At a first glance, our results are surprising because it is usually assumed that stimuli are first processed in the visual system, then a binary decision is made in the decision unit (e.g., left or right offset), which is then mapped onto an arbitrary motor response (e.g., button presses, saccades, or verbal responses). Hence, visual processing should be independent of procedural and motor processing. We suggest that, during intensive training, strong stimulus-response associations are formed as in riding a bike, where strong sensorimotor contingencies prevail. We do not claim that stimuli are in general coded together with actions. We propose rather that the coding of actions is coded together with stimuli when both are coupled through extensive learning. In this respect our results support theories where stimuli are coded together with the corresponding actions, such as in the ecological approach (Gibson,
1979), the sensorimotor theory (O'Regan & Noë,
2002), the common coding theory (Prinz,
1997), and the theory of event coding (Hommel, Müsseler, Aschersleben, & Prinz,
2001). Our results are in line with current studies showing strong and direct links between sensory and motor processing (Beets et al.,
2010; Beets, Rosler, & Fiehler,
2010; Brown, Wilson, Goodale, & Gribble,
2007; Casile and Giese,
2006; Hecht, Vogt, & Prinz,
2001; Vahdat, Darainy, & Ostry,
2014; Vahdat, Darainy, Milner, & Ostry,
2011; for reviews, see
Cisek & Kalaska, 2010. Ostry and Gribble,
2016; Schütz-Bosbach & Prinz,
2007). For example, Beets, Rösler, et al. (
2010) trained participants in a cyclical arm movement task. Training improved performance for this motor task and transferred to a visual task consisting in discrimination of elliptical shapes. Likewise, electrophysiological studies have shown that neural responses in primary visual cortex (V1) can be strongly modified by ongoing motor activity in mice (Poort et al.,
2015; Saleem, Ayaz, Jeffery, Harris, & Carandini,
2013) and that somatosensory cortex can
directly control the muscles involved in whisker retraction (Matyas et al.,
2010).
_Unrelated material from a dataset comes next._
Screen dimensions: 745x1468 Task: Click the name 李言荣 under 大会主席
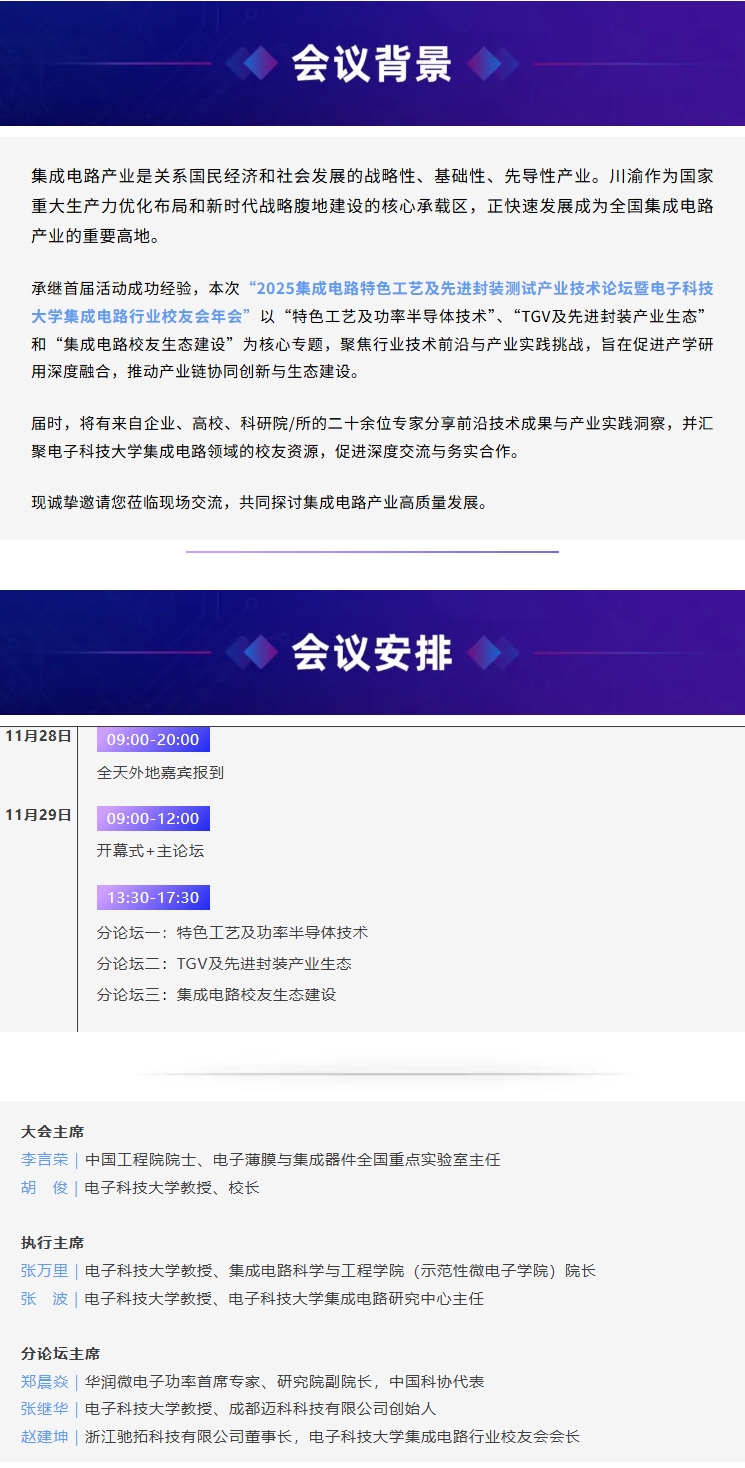[45, 1160]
Similarly, evidence from human imaging studies showed that the mere visual exposure to movements activates motor-related brain areas (Engel, Burke, Fiehler, Bien, & Rösler,
2008; Reithler, van Mier, Peters, & Goebel,
2007). Interestingly, these activations were higher when the movements in question were trained. Moreover, evidence for
simultaneous changes in the sensory and motor cortices were found in monkey and human following sensorimotor learning (Arce-McShane et al.,
2014; Vahdat et al.,
2011,
2014) supporting claims (Censor et al.,
2012) that perceptual and motor learning share analogous properties in terms of temporal dynamics and the engagement of higher order brain areas.